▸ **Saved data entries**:
........

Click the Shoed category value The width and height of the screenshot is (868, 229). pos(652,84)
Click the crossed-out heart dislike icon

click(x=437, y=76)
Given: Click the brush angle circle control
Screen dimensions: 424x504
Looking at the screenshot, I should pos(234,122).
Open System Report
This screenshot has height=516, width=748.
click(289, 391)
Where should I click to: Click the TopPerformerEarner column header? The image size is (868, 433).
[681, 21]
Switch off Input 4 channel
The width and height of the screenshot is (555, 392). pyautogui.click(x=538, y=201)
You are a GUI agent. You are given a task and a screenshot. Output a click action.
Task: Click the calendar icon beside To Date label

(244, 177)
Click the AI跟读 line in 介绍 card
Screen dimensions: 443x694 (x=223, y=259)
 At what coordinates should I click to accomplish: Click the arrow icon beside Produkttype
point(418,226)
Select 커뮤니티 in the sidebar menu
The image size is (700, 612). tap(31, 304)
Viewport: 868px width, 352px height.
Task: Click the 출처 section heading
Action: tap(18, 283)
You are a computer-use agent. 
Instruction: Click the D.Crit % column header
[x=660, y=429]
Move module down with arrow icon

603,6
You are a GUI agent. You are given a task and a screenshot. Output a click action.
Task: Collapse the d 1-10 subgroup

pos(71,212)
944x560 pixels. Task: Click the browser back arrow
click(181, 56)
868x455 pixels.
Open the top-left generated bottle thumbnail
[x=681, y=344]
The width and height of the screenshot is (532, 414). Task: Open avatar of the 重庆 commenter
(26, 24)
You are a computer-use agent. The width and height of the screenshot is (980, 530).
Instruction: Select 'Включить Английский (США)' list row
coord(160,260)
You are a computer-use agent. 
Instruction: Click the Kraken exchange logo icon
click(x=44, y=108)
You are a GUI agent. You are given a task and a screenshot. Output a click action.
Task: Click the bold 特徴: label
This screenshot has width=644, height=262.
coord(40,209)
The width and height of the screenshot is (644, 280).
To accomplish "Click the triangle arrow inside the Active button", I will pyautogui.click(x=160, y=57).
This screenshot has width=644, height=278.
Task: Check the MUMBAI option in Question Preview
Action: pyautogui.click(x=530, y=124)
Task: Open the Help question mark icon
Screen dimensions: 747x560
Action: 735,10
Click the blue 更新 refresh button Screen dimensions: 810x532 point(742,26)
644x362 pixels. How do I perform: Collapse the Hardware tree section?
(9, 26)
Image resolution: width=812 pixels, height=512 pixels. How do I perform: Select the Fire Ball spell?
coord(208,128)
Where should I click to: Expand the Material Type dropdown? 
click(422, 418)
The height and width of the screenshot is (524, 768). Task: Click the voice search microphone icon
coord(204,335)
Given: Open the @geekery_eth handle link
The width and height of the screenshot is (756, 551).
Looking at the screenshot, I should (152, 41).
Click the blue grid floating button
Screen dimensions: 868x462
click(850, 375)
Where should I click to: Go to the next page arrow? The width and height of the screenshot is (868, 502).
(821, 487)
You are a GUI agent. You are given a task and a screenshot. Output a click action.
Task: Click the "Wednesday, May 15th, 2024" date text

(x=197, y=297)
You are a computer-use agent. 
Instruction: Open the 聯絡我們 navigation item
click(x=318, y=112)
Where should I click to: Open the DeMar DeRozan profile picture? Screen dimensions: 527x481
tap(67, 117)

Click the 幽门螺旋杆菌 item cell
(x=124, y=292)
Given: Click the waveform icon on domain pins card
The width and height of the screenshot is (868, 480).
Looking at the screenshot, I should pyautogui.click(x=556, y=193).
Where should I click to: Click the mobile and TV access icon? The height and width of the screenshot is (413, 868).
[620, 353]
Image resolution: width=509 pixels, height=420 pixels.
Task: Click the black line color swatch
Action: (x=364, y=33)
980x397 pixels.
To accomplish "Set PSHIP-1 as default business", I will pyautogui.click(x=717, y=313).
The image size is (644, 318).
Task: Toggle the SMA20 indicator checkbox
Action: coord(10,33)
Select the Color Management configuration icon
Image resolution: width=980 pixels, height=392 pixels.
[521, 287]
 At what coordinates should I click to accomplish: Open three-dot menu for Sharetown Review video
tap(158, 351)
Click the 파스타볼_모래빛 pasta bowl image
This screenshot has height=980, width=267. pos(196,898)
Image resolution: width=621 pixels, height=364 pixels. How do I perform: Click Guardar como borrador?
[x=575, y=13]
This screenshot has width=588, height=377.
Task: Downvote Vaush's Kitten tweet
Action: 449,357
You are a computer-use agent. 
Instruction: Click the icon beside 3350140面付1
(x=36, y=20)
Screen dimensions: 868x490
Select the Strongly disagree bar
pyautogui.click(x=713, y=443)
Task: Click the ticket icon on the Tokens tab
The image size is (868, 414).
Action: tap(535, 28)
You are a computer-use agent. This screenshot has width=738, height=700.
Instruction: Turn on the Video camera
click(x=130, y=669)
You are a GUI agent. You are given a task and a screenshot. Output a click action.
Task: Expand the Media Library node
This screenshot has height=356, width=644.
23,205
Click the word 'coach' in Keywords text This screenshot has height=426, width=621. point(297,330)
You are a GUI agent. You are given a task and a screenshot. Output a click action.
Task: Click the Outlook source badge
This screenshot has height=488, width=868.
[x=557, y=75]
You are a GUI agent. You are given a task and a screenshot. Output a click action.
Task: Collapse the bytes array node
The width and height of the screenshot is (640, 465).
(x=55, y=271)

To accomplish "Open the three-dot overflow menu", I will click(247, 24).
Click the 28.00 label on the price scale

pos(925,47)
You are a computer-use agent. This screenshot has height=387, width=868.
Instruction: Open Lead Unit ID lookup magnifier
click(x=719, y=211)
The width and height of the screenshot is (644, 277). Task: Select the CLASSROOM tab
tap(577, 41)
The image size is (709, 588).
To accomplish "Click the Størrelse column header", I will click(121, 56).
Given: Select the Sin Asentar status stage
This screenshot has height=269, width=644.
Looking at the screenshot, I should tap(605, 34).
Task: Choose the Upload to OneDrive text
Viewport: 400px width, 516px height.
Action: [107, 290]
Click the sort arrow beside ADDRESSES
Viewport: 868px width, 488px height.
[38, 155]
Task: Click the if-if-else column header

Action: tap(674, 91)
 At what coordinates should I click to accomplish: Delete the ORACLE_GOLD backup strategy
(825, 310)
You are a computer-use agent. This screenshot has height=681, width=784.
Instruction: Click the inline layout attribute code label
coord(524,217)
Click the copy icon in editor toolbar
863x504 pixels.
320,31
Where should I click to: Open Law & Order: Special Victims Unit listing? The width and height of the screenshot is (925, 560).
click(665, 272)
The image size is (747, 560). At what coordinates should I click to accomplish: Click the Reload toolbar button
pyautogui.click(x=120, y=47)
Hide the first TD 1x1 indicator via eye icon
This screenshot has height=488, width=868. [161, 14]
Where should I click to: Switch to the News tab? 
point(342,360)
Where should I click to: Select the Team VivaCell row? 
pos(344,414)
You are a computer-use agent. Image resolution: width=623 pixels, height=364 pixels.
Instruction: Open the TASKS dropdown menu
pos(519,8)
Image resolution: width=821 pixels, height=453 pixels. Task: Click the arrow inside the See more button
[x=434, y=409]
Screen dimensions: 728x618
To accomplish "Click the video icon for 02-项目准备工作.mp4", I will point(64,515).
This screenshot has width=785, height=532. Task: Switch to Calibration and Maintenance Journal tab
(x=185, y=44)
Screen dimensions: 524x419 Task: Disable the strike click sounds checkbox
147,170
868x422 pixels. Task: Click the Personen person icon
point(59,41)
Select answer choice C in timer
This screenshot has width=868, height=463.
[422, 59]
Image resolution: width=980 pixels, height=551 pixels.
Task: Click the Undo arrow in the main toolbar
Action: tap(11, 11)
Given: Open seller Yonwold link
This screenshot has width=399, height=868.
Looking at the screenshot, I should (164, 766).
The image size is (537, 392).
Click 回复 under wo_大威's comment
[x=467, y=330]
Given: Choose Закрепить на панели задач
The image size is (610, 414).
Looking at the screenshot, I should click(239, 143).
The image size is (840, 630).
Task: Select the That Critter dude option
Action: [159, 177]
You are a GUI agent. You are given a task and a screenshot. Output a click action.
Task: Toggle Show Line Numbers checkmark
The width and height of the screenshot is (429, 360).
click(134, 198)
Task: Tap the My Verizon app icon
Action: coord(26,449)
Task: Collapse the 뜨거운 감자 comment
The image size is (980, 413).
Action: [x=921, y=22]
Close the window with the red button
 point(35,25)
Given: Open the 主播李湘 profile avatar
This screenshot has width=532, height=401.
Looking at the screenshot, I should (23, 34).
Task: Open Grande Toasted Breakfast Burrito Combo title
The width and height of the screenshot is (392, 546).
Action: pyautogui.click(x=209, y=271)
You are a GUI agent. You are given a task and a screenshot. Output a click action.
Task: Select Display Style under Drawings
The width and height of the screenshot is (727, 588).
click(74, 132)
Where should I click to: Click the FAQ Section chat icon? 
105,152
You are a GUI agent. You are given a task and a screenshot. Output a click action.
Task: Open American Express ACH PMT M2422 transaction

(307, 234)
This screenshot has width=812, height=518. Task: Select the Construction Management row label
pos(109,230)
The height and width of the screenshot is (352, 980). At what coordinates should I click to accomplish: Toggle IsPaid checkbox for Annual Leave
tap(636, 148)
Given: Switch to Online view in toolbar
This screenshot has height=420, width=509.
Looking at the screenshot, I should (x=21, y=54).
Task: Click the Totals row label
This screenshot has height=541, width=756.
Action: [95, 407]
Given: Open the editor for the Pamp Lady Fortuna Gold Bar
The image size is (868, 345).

........

▸ **REQUIREMENT**: Find the string "Choose" in the entries above. Copy each line where it occurs.

▸ **EXERCISE OUTPUT**:
Task: Choose the Upload to OneDrive text
Given: Choose Закрепить на панели задач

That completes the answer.